THE INPUT:
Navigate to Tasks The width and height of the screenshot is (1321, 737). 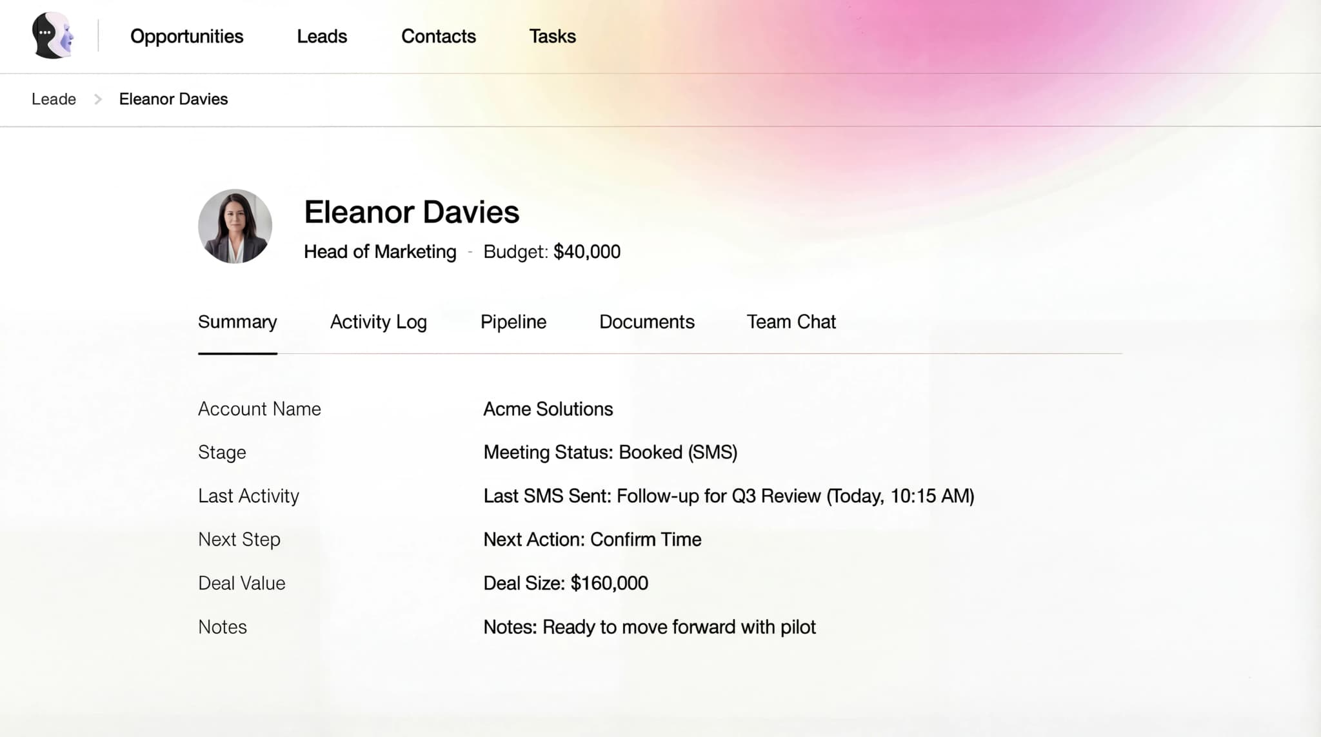tap(552, 36)
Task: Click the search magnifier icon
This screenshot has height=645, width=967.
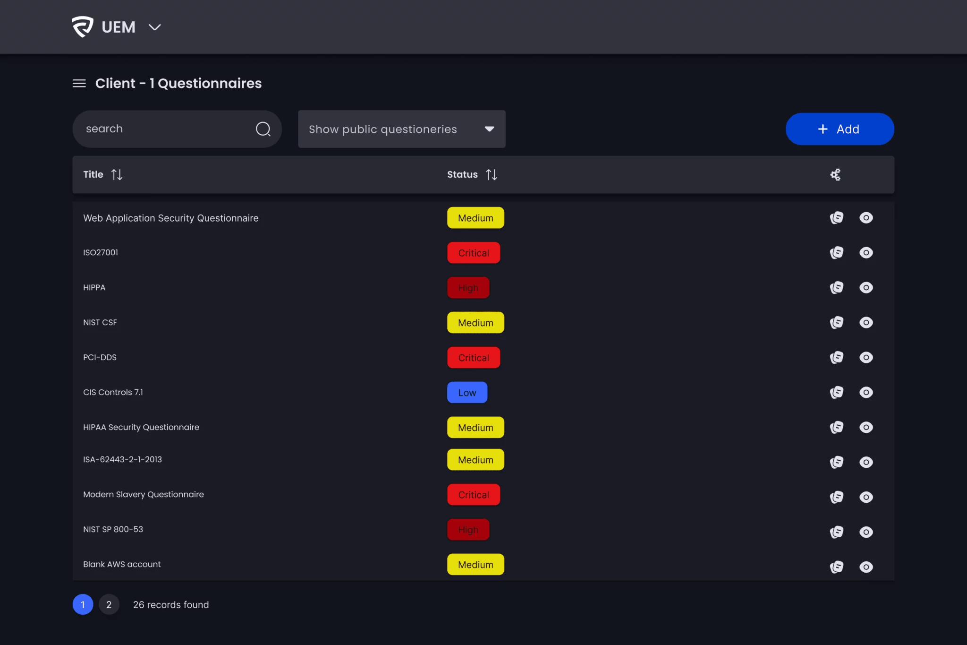Action: click(x=263, y=129)
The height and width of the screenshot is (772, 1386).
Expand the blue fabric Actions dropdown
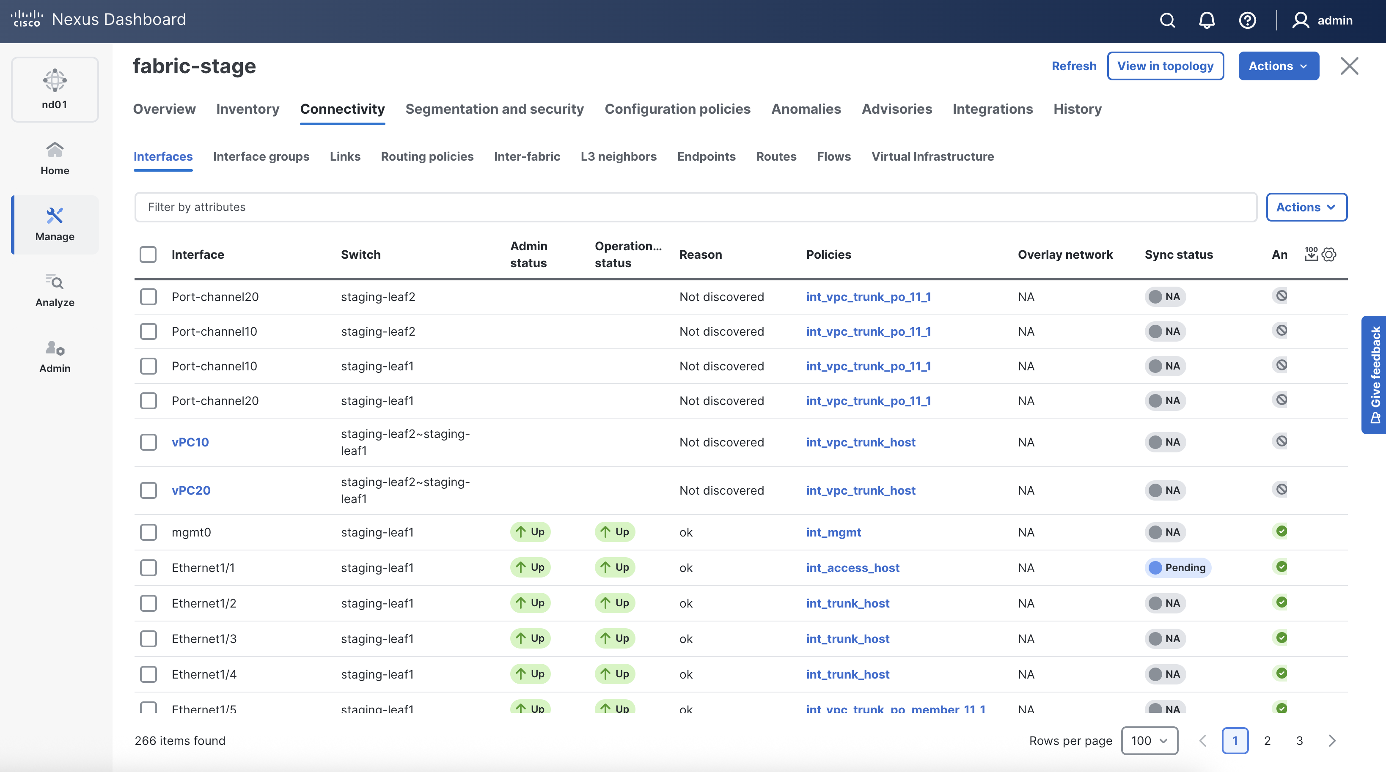1278,66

WHAT TO PRODUCE: Give again, exactly as written, the lines from the one with "Task: Click the search magnifier icon" through the last line of the entries above, but skip the pictures.

SOLUTION BELOW:
Task: Click the search magnifier icon
This screenshot has height=645, width=967.
Action: click(x=263, y=129)
The height and width of the screenshot is (772, 1386).
Expand the blue fabric Actions dropdown
1278,66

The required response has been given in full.